Directions >> Restate word for word the entries below, starting with the line with "The image size is (1500, 752)." and continuing through the line with "Open the Είδος υλικού dropdown arrow". Include both of those lines and no others.

Data excerpts:
• • • • •

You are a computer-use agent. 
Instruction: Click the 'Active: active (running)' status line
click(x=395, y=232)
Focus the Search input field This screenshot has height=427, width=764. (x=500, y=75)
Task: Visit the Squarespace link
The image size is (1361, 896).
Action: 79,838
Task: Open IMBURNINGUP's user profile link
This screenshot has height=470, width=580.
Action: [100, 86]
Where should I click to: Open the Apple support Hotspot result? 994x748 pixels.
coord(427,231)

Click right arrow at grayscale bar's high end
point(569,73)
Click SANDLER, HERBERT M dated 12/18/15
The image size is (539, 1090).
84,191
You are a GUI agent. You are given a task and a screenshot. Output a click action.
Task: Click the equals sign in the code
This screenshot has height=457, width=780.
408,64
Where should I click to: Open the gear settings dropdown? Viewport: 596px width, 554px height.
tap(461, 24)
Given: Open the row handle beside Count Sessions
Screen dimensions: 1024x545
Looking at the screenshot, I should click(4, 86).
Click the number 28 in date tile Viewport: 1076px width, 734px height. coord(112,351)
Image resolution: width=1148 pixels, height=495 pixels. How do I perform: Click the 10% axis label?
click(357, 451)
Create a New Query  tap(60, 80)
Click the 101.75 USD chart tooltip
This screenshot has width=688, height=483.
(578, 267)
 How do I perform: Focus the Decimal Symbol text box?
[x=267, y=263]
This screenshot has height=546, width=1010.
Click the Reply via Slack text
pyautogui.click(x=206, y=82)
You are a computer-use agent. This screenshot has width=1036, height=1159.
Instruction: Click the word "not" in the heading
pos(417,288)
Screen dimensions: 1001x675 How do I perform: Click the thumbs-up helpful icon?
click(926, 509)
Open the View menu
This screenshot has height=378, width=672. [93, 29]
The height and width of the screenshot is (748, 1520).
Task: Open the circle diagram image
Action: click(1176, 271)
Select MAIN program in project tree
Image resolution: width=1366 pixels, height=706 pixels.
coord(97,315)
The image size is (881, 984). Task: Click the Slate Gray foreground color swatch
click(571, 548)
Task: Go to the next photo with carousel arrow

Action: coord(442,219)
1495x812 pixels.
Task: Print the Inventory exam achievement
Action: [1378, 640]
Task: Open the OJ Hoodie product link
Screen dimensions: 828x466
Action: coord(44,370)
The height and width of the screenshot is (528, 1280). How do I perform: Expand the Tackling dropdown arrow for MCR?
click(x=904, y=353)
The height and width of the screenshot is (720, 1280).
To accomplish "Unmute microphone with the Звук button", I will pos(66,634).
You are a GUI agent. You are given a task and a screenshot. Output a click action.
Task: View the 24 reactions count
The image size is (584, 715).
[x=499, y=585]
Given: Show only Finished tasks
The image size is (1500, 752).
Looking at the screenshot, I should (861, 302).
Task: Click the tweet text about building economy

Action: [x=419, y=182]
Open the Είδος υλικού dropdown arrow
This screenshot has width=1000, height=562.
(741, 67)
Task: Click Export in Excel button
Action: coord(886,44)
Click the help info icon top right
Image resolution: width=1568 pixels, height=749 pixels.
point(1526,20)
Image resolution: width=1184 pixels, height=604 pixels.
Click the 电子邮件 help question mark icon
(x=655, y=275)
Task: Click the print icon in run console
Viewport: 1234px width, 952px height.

• • • • •

Answer to this task >>
The image size is (1500, 752).
Looking at the screenshot, I should (861, 302).
Task: Click the tweet text about building economy

Action: [x=419, y=182]
Open the Είδος υλικού dropdown arrow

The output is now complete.